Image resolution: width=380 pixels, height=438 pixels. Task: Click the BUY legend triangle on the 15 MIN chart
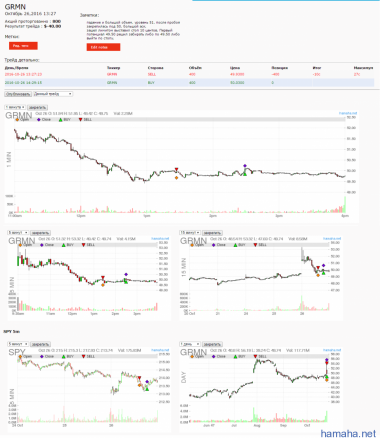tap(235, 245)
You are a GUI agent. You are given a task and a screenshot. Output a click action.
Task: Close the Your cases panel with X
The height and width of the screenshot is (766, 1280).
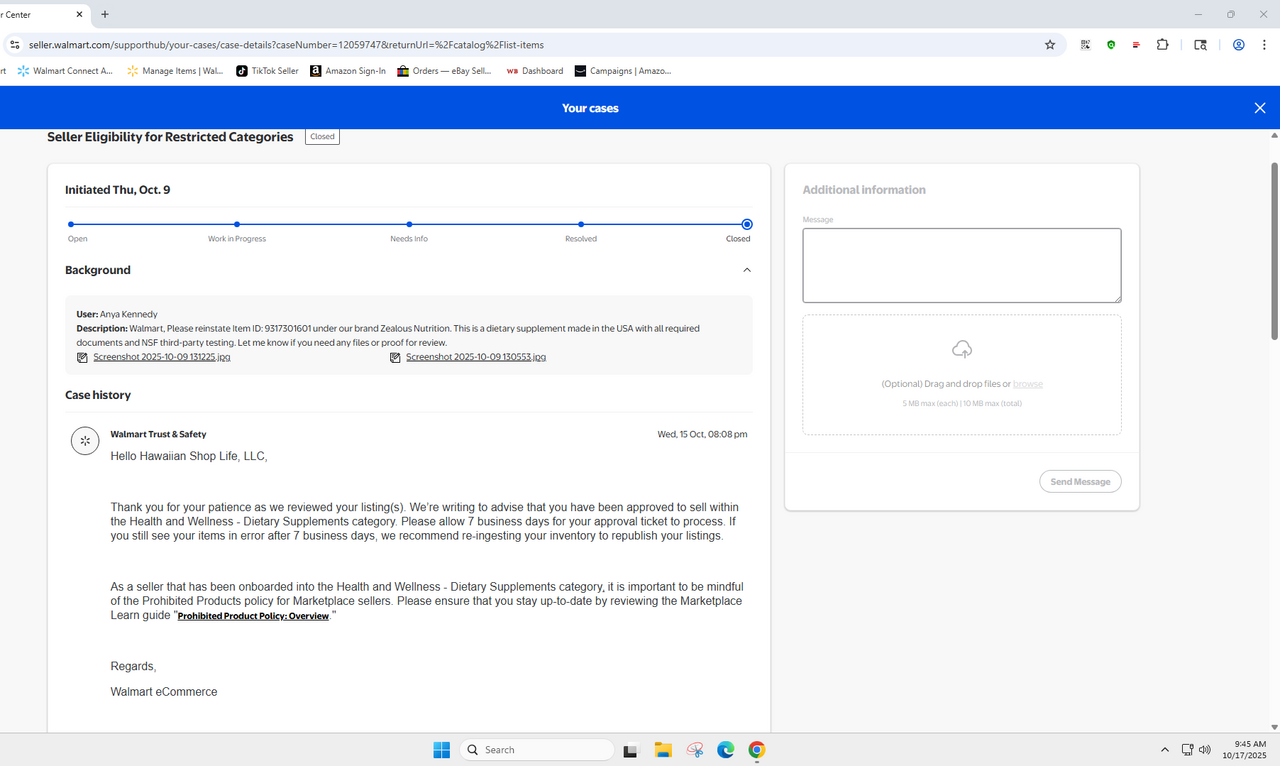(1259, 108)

### Your objective:
Retype the full listing exactly; pictures stay out.

### Response area:
Image resolution: width=380 pixels, height=438 pixels. Task: Click the BUY legend triangle on the 15 MIN chart
tap(235, 245)
You are a GUI agent. You are given a task and a screenshot. Output a click action.
Task: Close the Your cases panel with X
The height and width of the screenshot is (766, 1280).
(1259, 108)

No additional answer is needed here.